In order to expand the company financing is becoming an important aspects that managers should concern. There are mainly two types way of financing that company can use which are; debt financing and capital financing. During the previous session, there is a debate between which financing method will be more useful? Most of people are preferring on having debt financing due to less complicated procedure and faster way to get finance.
Despite all of the advantages in using debt financing, there are some disadvantages that most of company might face in having debt financing which is high gearing ratio. Gearing is a fundamental analysis ratio of a company's level of a long-term debt comparing to its equity capital (Investopedia, 2011). In a way, gearing is explaining how the company is finance their operation weather through capital or trough borrowing money. Having a high gearing it means that they are having a lot of debt and it can cause a future problem in a future, whereas through having a low gearing it means that the company operation are working in a safer way but it will reduce the productivity of a company. However, most of the the managers and company are aiming to maximize the shareholders wealth that in the end force them to have a high gearing.
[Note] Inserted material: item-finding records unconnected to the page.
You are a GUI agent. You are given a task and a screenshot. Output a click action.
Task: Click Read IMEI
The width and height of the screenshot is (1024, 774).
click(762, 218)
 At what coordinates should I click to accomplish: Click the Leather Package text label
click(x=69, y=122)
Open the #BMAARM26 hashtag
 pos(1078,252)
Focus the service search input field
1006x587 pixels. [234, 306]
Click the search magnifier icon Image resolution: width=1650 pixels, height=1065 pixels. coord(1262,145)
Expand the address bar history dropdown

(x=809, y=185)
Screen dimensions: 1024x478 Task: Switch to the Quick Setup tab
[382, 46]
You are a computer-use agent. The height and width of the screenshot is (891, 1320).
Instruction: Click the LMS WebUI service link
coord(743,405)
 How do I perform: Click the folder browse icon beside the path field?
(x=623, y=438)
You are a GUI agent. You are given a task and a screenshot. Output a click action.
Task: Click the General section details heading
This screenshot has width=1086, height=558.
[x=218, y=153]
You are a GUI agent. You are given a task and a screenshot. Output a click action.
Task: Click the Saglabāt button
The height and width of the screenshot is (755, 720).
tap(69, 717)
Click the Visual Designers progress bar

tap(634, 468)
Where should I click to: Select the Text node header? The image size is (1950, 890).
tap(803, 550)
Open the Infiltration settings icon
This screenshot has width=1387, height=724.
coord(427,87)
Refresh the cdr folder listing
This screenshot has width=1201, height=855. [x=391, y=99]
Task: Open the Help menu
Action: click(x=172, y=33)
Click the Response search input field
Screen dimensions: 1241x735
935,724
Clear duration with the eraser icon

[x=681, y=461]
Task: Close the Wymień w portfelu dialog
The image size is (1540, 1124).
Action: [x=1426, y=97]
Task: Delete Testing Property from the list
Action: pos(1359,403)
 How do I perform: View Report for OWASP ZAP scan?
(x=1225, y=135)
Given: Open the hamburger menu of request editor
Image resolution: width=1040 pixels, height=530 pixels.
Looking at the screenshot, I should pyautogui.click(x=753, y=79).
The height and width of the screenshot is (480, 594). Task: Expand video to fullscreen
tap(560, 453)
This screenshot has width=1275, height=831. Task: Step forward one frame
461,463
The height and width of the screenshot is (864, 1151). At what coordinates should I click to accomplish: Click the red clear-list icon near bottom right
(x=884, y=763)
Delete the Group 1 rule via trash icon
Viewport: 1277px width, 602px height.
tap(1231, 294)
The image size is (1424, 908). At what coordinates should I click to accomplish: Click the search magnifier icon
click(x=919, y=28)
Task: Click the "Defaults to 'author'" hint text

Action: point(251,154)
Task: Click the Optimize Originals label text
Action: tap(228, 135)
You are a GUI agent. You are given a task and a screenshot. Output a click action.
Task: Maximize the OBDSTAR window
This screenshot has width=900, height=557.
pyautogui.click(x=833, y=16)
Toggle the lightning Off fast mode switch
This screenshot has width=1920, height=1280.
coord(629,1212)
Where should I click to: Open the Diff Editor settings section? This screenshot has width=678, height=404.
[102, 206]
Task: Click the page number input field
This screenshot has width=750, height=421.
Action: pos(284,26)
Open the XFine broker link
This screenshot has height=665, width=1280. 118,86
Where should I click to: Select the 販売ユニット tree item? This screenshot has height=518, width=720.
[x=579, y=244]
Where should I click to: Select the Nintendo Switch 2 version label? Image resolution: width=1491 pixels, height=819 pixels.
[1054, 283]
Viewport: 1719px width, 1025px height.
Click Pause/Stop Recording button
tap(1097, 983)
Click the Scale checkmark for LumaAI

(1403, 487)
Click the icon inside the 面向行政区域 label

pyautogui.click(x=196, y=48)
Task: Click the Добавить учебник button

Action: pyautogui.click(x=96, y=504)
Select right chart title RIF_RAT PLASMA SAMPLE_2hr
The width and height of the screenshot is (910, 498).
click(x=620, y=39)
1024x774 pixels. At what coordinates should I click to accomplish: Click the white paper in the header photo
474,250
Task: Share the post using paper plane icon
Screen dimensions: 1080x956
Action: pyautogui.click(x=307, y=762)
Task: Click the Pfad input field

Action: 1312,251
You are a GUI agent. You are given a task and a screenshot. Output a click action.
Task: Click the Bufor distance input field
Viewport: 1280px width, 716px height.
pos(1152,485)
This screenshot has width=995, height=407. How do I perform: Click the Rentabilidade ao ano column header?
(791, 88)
All saints are borrowing £100 asking an injection from Lebanese investment group M1 Group and ex-Goldman Sachs banker Richard Sharp. According to the spokesman of all saints, this funds would also recapitalize the business and help pay for the fashion label expansions plans. On the other hand, all saints also ask the Lloyds Tsb to increase their exiting working capital facility for the group to around £50 millions from their current capital facility of £28 millions (Financial times, 2011).
Trough analyzing what All saints actually did is quiet good at the moment. Where this company are actually financing expansion trough using both capital finance and debt financing. By keep on maintaining both of their debt and capital it keep their gearing in better position. It is supported by Arnold (2008) that most of the company are aiming to maximize their shareholders wealth and always keep on expanding their business it self, by always maintain their gearing in a "good position" it will making sure that the company are in healthy condition, which is far from a bankruptcy and keep maintaining their expansion. There is no way for a company just increase either their debt of capital for running a company, but they should increase both of their financing are once a a time or in correspond with each other.